Arbitration Center, Member of International Institute of Space Law at Paris, Member of Asia Pacific Law Association and Beijing International Law Society, Vice President of the CUPL Hong Kong Alumni Association, Judge of Manfred Lachs Space Law Moot. Previously, he was Associate Professor at the School of Law of City University of Hong Kong, researcher at GLODIS Institute, Erasmus University Rotterdam, the Netherlands. He is listed in Marquis Who’s Who in the World. He is winner of Prof. Dr. I. H. Ph. Diederiks-Verschoor Award 2006 by International Institute of Space Law in France, the first winner of Isa Diederiks-Verschoor Prize in the Netherlands and also first winner of SATA Prize by the Foundation of Development of International Law in Asia (DILA).
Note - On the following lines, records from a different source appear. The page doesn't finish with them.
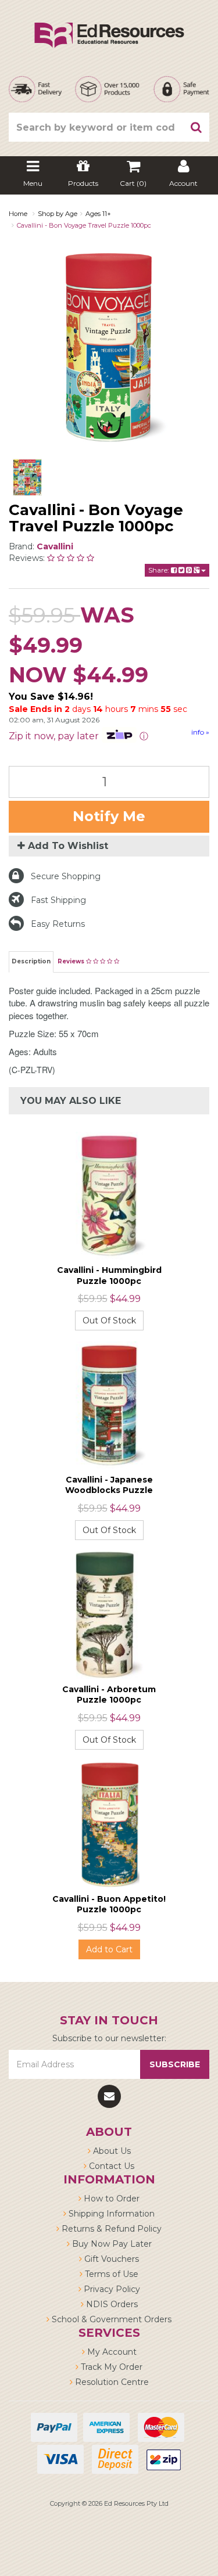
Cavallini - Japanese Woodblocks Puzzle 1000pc (109, 1490)
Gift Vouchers (110, 2259)
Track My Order (110, 2367)
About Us (111, 2151)
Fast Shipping (58, 900)
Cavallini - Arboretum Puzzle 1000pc (109, 1694)
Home (18, 214)
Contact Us (110, 2166)
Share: (159, 570)
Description (31, 961)
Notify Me (109, 816)
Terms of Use (110, 2274)
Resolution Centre (111, 2382)
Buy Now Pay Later (111, 2244)
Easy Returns (58, 924)
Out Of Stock (109, 1320)
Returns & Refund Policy (110, 2229)
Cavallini (55, 546)
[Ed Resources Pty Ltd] (109, 25)
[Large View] (27, 477)
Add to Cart (109, 1949)
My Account (111, 2352)
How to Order (110, 2198)
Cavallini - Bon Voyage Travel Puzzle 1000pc (84, 225)
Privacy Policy (110, 2289)
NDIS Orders (111, 2304)
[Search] (196, 127)
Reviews (72, 961)
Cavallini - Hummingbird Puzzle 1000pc (109, 1275)
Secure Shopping (66, 876)
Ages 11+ (98, 214)
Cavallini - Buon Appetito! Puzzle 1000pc (109, 1904)
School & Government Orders (110, 2319)
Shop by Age (57, 214)
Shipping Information (110, 2213)
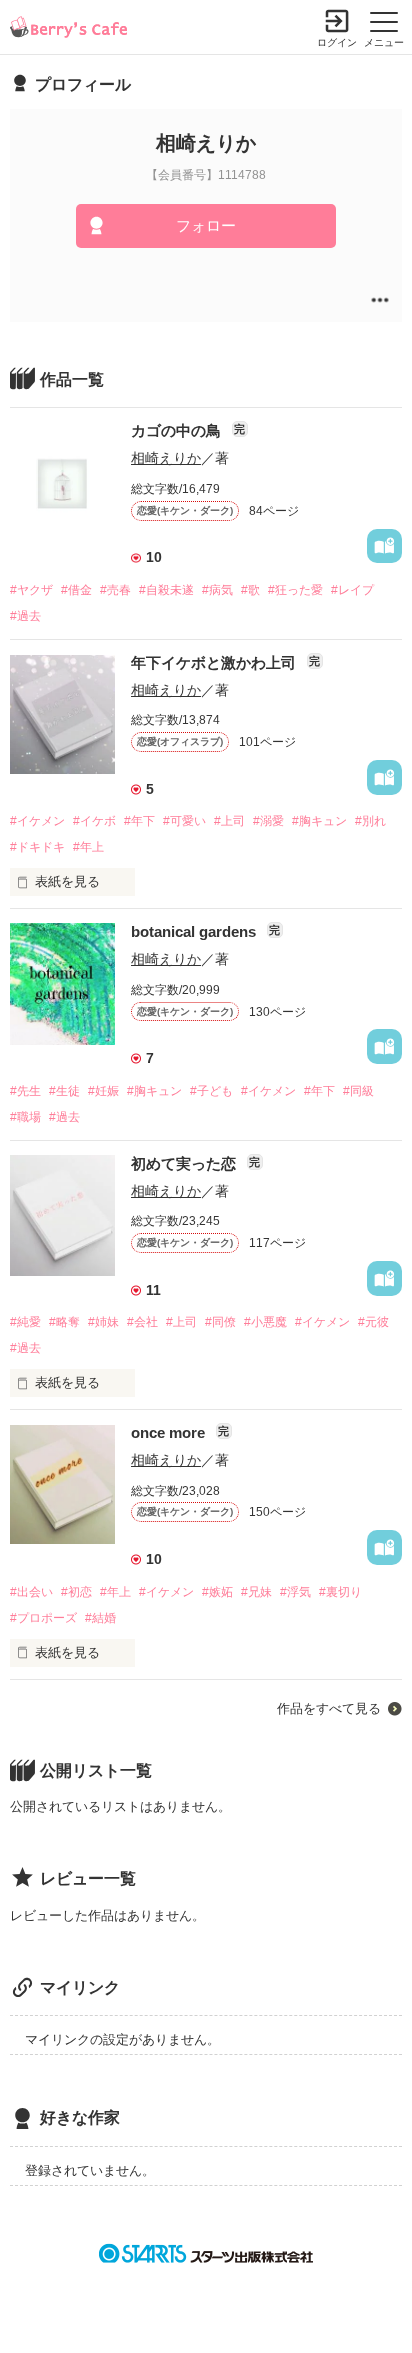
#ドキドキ (37, 847)
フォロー (206, 225)
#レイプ (352, 590)
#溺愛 (268, 821)
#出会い (31, 1592)
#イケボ (94, 821)
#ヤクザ (31, 590)
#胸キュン (319, 821)
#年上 (88, 847)
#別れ (370, 821)
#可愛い (184, 821)
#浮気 (295, 1592)
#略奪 (64, 1322)
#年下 (139, 821)
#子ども (211, 1091)
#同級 (358, 1091)
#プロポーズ (43, 1618)
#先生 (25, 1091)
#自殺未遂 (166, 590)
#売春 (115, 590)
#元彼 (373, 1322)
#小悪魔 (265, 1322)
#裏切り (340, 1592)
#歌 (250, 590)
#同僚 (220, 1322)
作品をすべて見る (329, 1708)
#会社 (142, 1322)
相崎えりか (166, 458)
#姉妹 (103, 1322)
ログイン (337, 42)
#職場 (25, 1117)
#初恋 (76, 1592)
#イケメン (37, 821)
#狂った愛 (295, 590)
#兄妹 (256, 1592)
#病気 (217, 590)
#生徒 (64, 1091)
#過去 (25, 616)
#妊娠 (103, 1091)
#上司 (229, 821)
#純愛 (25, 1322)
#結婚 (100, 1618)
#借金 (76, 590)
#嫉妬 (217, 1592)
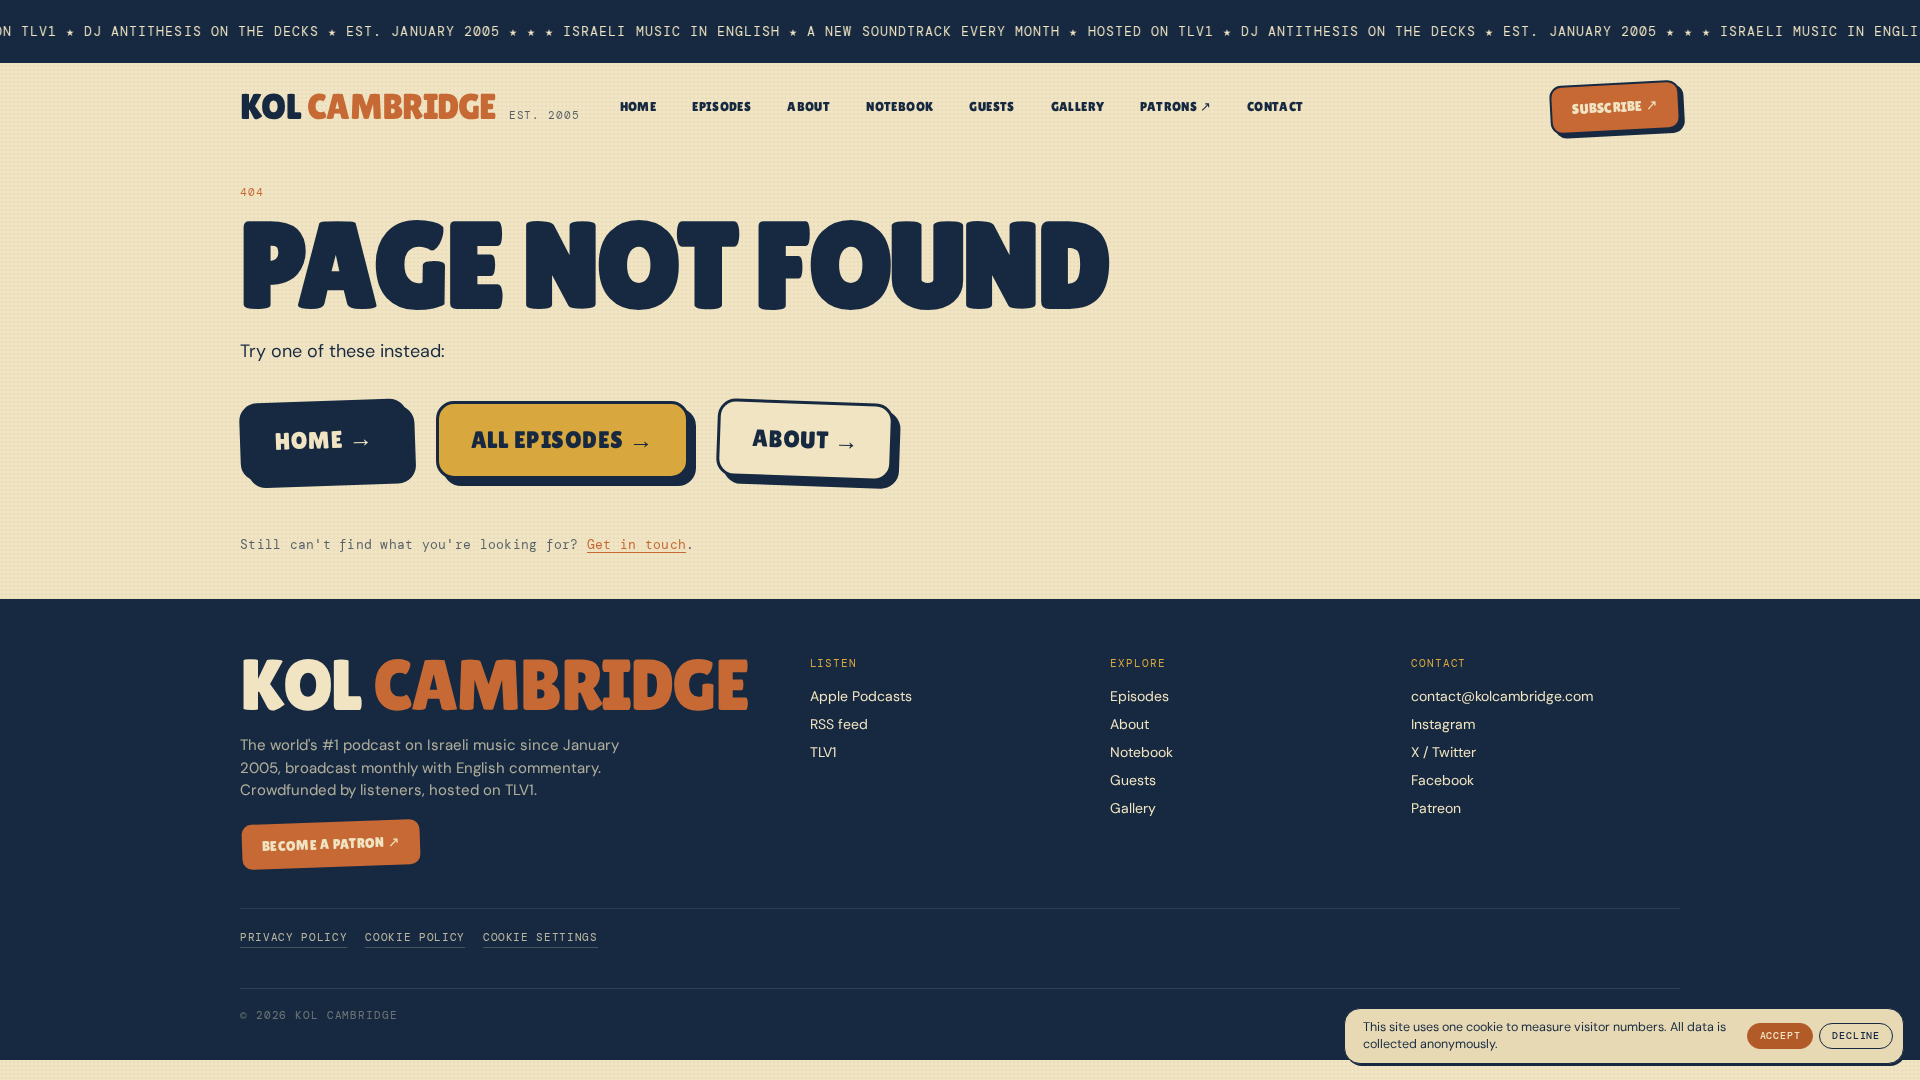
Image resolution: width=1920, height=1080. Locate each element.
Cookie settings (540, 937)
He has more than 80 publications on various topics including particularly Dispute Resolution, Space Law, and International Economic Law. His recent publication include Dispute Resolution in Electronic Commerce (Martinus Nijhoff, 2005), Liberalization of Electronic Commerce and Law (Peking University Press, 2005), Space Commercialization and the Development of Space Law (Intellectual Property Press, 2008).